→ **Problem description**: Which lines of the material below contain the word "yellow"? Pull out each such line and copy it in full.

→ **Data for locating words and elements**:
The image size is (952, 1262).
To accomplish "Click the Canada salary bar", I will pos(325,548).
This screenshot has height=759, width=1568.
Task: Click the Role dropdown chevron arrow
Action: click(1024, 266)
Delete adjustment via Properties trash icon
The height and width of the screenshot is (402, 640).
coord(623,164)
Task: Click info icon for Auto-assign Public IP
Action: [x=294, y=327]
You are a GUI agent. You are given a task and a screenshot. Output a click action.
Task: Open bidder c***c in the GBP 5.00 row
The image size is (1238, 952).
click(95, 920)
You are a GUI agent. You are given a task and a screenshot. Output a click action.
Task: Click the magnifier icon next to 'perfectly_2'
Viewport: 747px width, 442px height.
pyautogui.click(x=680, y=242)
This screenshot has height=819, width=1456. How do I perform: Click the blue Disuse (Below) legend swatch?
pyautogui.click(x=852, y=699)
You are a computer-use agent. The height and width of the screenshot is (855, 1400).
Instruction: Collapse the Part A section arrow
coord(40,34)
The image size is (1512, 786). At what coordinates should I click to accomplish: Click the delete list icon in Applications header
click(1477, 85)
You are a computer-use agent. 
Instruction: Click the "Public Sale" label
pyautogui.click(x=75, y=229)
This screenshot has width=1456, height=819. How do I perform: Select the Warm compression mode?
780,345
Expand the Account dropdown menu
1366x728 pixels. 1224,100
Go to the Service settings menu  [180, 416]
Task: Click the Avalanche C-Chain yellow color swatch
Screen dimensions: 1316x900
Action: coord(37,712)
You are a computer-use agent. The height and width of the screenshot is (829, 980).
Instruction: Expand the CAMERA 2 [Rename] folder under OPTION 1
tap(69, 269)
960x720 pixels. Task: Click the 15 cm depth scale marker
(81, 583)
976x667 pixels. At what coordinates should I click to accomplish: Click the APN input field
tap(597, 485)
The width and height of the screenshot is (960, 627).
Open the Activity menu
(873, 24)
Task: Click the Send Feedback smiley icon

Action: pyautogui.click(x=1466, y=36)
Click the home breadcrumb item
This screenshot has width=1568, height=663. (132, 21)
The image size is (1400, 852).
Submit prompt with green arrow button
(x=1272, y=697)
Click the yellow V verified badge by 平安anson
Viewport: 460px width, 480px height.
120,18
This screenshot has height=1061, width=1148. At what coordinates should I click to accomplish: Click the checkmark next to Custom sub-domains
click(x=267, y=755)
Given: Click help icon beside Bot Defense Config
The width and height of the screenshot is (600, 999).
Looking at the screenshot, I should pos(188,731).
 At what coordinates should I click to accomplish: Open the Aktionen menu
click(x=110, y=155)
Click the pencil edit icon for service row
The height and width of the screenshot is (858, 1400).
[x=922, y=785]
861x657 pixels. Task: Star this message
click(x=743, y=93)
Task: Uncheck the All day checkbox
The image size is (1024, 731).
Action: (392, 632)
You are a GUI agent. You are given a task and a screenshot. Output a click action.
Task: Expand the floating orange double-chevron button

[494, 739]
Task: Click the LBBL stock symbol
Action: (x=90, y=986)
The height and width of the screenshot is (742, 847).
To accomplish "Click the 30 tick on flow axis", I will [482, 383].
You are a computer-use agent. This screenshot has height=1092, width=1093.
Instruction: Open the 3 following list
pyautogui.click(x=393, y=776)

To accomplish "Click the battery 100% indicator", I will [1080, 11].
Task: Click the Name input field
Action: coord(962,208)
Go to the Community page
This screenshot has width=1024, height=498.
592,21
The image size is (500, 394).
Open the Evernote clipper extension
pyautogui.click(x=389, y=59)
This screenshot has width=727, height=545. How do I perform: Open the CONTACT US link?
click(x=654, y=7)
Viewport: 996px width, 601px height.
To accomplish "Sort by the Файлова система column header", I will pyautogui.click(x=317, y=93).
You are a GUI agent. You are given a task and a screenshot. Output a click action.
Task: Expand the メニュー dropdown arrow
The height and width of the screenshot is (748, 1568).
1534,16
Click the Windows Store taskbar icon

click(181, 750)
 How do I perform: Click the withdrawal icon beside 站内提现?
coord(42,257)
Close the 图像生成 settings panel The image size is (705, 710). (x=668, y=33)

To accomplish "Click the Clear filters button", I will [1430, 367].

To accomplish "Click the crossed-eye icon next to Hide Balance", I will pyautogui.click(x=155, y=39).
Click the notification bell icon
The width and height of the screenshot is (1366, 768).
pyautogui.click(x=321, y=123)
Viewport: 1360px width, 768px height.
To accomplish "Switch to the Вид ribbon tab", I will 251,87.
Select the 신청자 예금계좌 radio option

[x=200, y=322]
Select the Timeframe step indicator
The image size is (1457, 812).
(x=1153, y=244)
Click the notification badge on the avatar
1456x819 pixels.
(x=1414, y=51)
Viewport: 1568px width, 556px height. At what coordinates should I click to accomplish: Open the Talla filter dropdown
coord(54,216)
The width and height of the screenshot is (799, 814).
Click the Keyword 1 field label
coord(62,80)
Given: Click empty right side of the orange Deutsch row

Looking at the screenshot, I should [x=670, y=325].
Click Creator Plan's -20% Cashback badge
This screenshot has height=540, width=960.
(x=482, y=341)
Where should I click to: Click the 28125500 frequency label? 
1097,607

→ **Answer to the problem**:
Task: Click the Avalanche C-Chain yellow color swatch
Click the yellow V verified badge by 平安anson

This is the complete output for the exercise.